Benchmark methodology

How we measure OCR accuracy.

Accuracy claims are only as good as the methodology behind them. Every figure on the License Plate OCR page comes from a single public, reproducible benchmark run — here is exactly how it was measured.

Results — July 2026, no location hints
100% plate detection 96.4% exact plate reads 98.7% character accuracy 98.8% on high-confidence reads median processing under 50 ms

The benchmark

We evaluate on the OpenALPR public US benchmark — 222 real-world images of US plates in the wild: highways, parking lots, varied angles, lighting and distances. It is the industry-standard set commercial ALPR vendors quote, which makes our numbers directly comparable. The run was measured in July 2026 with no location hints: every image was scored cold, with no state_suggestions prior — the hardest configuration, and the one your accuracy can only improve on.

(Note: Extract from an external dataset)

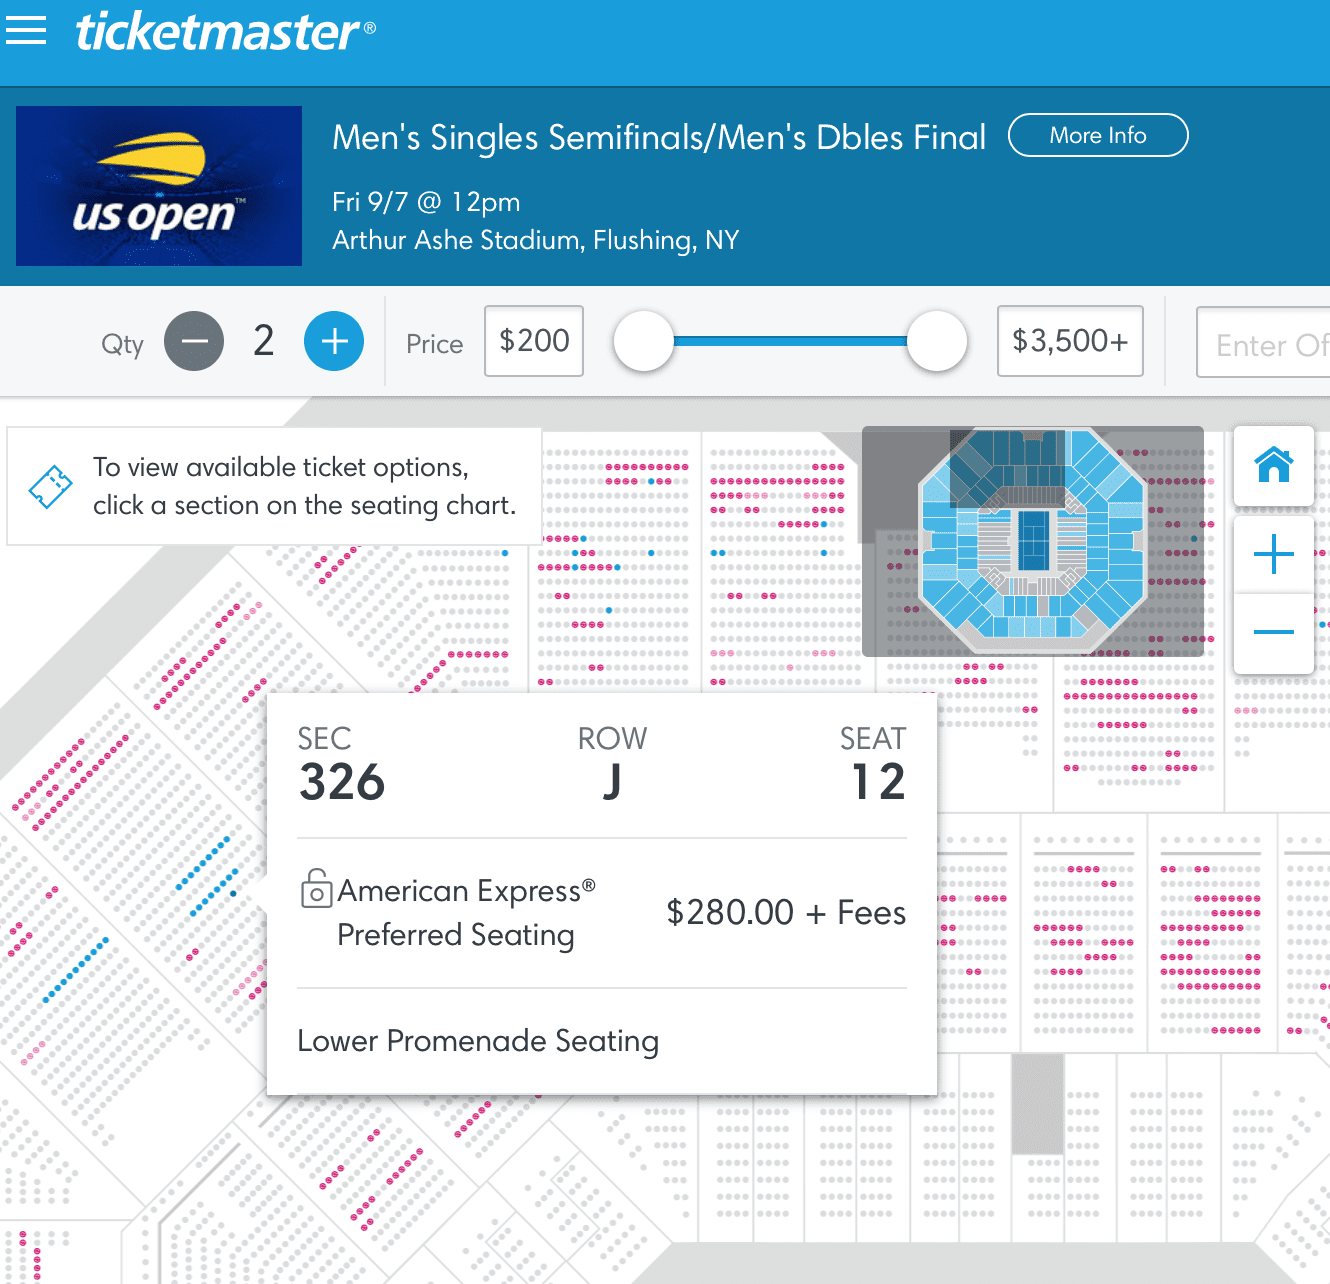The height and width of the screenshot is (1284, 1330).
Task: Click the Lower Promenade Seating label
Action: tap(477, 1040)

Scoring convention: O and 0

The letter O and the digit 0 are scored as equivalent, the standard industry convention — they are visually identical on most US plate dies, and many DMVs treat them as interchangeable. Scored strictly, with O and 0 counted as distinct characters, exact plate reads are 95.0%. Both figures are reported by the evaluation harness on every run.

Ground-truth corrections

Two of the benchmark's 222 labels are wrong. After manual inspection of the original images, we corrected them — and rather than silently editing the benchmark, the corrections are published alongside our evaluation harness so any run is reproducible and auditable:

wts-lg-000085.jpg 5DJ0529 BDJ0529 (the leading glyph is definitively a B)
wts-lg-000159.jpg 59E21P1 59321P1 (the third glyph is a 3, not an E)

Evaluation-only — never trained on

The benchmark is used strictly for evaluation. Its images are excluded from all training data, so these figures measure how the system generalizes to plates it has never seen — not how well it memorized a test set.